PROMPT :: Where a line of the entries below includes the string "Task", count it. Give only the resulting number.

SUPPLIED MATERIAL ::

##########

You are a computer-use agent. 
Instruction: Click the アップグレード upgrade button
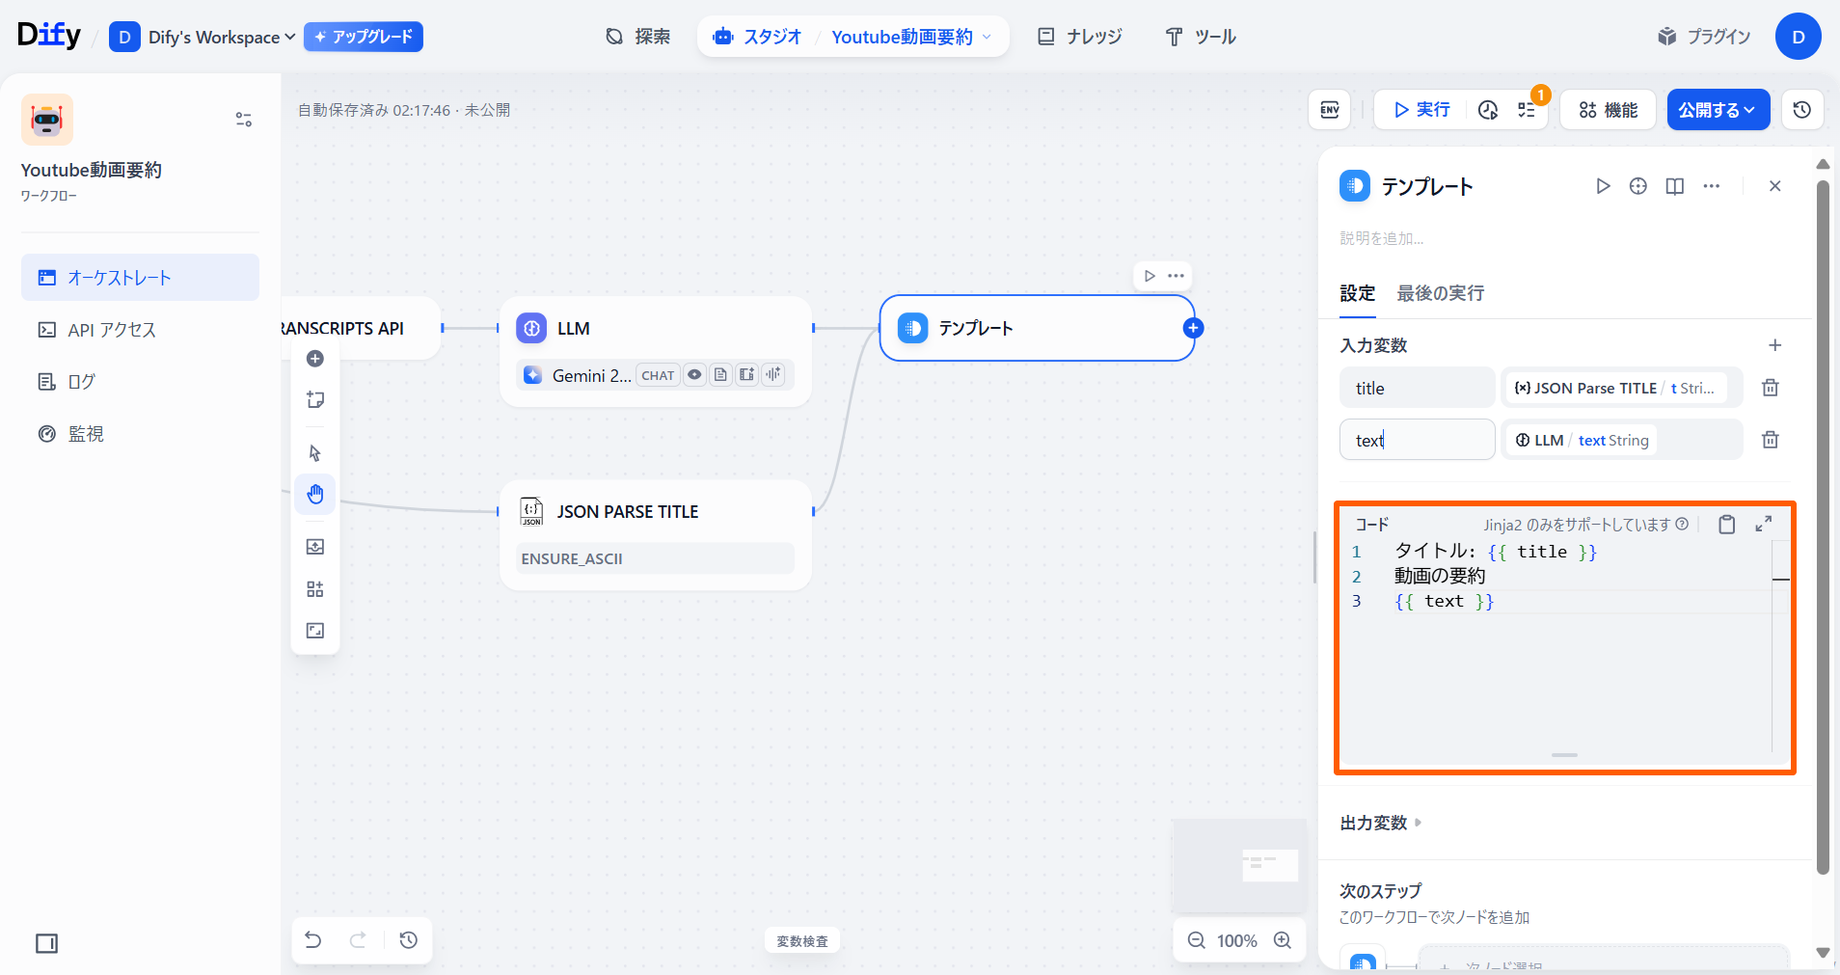click(364, 37)
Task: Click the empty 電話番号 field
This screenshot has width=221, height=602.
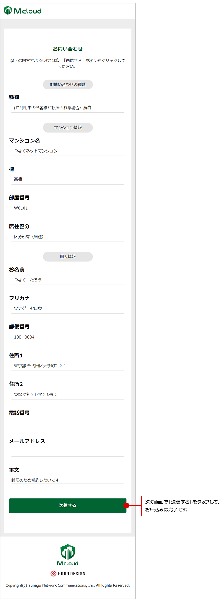Action: (68, 423)
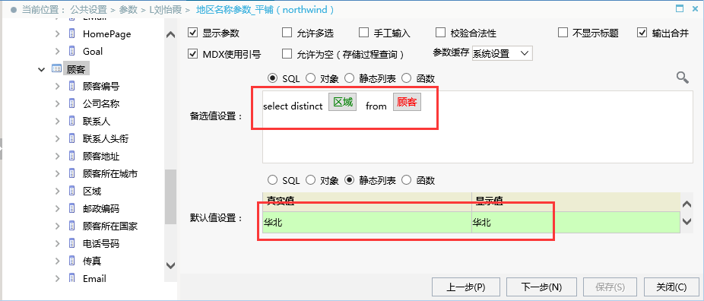Open the 参数缓存 系统设置 dropdown
This screenshot has height=301, width=704.
502,53
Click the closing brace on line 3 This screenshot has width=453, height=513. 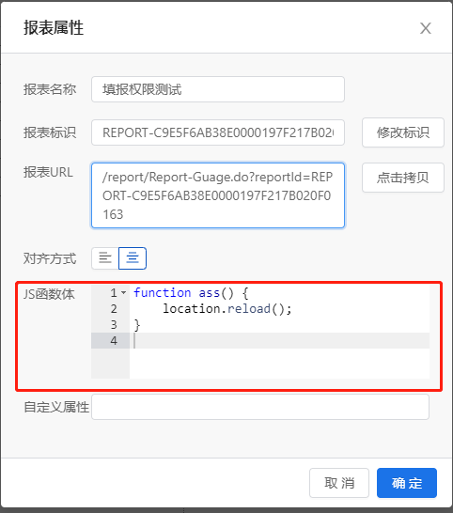tap(137, 325)
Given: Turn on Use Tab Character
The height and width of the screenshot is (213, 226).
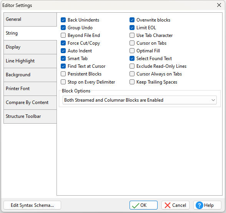Looking at the screenshot, I should click(x=132, y=35).
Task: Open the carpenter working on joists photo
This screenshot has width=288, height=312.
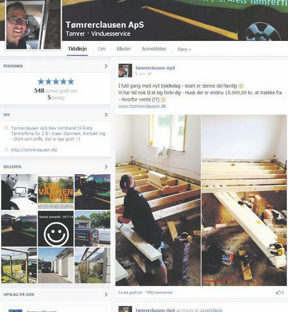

##########

ANSWER SECTION :: 2